• [Problem description] Shift the coordinates in the answers by adding 53 to every number, then rewrite these rows in full with their requests included. Start with the row that contains "How do I perform: Open" and go on through the row that contains "Action: (x=569, y=112)", and give only those rows.

• [Records for this task]
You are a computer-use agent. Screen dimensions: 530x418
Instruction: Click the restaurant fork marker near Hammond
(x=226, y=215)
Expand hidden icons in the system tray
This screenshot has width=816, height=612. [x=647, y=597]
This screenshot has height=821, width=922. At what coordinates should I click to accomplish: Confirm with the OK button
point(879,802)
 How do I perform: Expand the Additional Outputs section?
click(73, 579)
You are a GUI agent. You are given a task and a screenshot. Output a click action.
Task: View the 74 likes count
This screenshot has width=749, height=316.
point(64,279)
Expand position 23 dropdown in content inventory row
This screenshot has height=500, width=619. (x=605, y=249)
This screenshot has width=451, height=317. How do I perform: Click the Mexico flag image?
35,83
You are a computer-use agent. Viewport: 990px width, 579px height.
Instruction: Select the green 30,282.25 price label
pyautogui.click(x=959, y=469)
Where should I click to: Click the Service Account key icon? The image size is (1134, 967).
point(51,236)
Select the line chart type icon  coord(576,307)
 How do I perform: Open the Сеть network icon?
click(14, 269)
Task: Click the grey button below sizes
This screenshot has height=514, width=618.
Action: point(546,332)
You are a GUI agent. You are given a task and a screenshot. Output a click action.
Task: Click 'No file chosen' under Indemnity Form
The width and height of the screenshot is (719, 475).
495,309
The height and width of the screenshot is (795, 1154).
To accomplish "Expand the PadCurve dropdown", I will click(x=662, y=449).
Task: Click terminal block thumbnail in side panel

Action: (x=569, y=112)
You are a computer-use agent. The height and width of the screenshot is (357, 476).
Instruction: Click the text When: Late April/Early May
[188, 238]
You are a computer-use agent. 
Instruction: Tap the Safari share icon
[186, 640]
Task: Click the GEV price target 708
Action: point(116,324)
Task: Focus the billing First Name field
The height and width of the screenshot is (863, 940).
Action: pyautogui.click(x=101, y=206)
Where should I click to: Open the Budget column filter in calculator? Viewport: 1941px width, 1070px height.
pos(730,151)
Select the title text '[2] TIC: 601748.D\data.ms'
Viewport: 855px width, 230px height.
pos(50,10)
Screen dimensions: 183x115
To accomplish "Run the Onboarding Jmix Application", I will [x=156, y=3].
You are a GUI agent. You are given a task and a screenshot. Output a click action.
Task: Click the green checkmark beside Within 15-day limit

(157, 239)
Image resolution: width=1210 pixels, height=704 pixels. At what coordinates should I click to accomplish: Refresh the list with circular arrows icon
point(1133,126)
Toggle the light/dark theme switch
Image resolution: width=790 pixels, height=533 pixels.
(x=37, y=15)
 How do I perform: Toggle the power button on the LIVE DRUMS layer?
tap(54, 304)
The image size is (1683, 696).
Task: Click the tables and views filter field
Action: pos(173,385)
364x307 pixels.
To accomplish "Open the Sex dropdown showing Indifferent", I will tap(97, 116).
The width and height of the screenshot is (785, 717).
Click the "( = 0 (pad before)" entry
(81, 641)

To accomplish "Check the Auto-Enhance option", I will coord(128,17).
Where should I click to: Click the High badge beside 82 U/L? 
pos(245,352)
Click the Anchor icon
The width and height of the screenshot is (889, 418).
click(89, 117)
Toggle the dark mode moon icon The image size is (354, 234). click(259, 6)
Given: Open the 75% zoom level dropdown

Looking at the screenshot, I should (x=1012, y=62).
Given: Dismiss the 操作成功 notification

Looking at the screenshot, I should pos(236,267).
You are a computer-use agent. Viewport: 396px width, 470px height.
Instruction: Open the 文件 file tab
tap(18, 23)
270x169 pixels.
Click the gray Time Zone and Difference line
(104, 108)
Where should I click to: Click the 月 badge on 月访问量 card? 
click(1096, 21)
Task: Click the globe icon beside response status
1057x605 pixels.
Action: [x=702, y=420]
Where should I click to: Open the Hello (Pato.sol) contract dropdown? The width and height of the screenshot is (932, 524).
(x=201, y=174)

• [Response for this exercise]
 How do I perform: Open the Сеть network icon?
click(67, 322)
Task: Click the grey button below sizes
This screenshot has height=514, width=618.
Action: point(599,385)
You are a GUI agent. You are given a task and a screenshot. Output a click action.
Task: Click 'No file chosen' under Indemnity Form
The width and height of the screenshot is (719, 475).
548,362
The height and width of the screenshot is (795, 1154).
To accomplish "Expand the PadCurve dropdown", I will click(x=715, y=502).
Task: Click terminal block thumbnail in side panel

Action: (x=622, y=165)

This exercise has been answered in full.